# Aufgabe A
Schreiben Sie aus den Datensätzen die Zeilen zwischen der Zeile mit „You are a GUI“ und dem Ende der Datensätze wortgetreu ab, beide Enden eingeschlossen.

# Ausgangstext
::::::::

Ihre Kollegin bringt ein Beispiel: "Da bekommt ein Kind plötzlich Nasenbluten, ein anderes Mal ist ein Elterngespräch notwendig." Ein Bereichsleiter, der als Ansprechpartner am Standort fungiert, könne diese Aufgabe nicht übernehmen. "Er steht ja in der Klasse und ist nicht dauernd verfügbar."

Buhrufe

Laute Buhrufe waren zu hören, als es ums Thema Sonderpädagogik ging. Für keine gute Idee halten viele, dass zukünftig nicht die sonderpädagogischen Zentren, sondern Bildungsdirektionen (ersetzen die Landesschulräte) entscheiden, ob ein Kind einen Förderbedarf erhält.

Viele Pädagogen sind enttäuscht von dem Paket – auch weil sie sich mehr und anderes erhofft haben. "Für den Ballungsraum Wien ist es völlig ungeeignet", bringt es Lehrergewerkschafter Stephan Maresch auf den Punkt. "Die Cluster bringen Wien nichts. Ich kann mir vorstellen, dass sich Schulen z.B. Sekretärinnen oder Sozialarbeiter teilen. Dass Lehrer an verschiedenen Standorten unterrichten, halte ich für wenig sinnvoll. Der Beruf ist jetzt schon nicht sehr attraktiv. Das wird nicht besser, wenn Physiklehrer plötzlich an fünf Standorten unterrichten müssen."

Schulreform: Lehrer wollen notfalls streiken
Protestveranstaltung der Pflichtschullehrer zum Thema Autonomiepaket an Schulen am 27.04.2017 in der Wiener Stadthalle

Protest regt sich nicht nur bei den Wienern: Gernot Schreyer vom Bundeselternverband befürchtet ein verstecktes Sparpaket, und ärgert sich, dass "die Schulpartner nicht von Anfang an eingebunden wurden".

::::::::

[Zeilen aus einem Datensatz]
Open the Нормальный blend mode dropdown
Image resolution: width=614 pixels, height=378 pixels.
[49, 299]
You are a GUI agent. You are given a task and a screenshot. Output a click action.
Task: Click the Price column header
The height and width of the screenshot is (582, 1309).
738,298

::::::::

# Aufgabe B
Geben Sie für jede der folgenden Aussagen an, ob sie mit dem Text zur Schulreform übereinstimmt, und belegen Sie Ihre Antwort mit einem wörtlichen Zitat daraus. (i) Stephan Maresch hält das Paket für den Ballungsraum Wien für völlig ungeeignet. (ii) Künftig sollen die sonderpädagogischen Zentren entscheiden, ob ein Kind einen Förderbedarf erhält. (iii) Gernot Schreyer befürchtet ein verstecktes Sparpaket.

# Antwort A
You are a GUI agent. You are given a task and a screenshot. Output a click action.
Task: Click the Price column header
The height and width of the screenshot is (582, 1309).
738,298

# Antwort B
(i) Ja: „Für den Ballungsraum Wien ist es völlig ungeeignet“
(ii) Nein: „dass zukünftig nicht die sonderpädagogischen Zentren, sondern Bildungsdirektionen (ersetzen die Landesschulräte) entscheiden, ob ein Kind einen Förderbedarf erhält“
(iii) Ja: „Gernot Schreyer vom Bundeselternverband befürchtet ein verstecktes Sparpaket“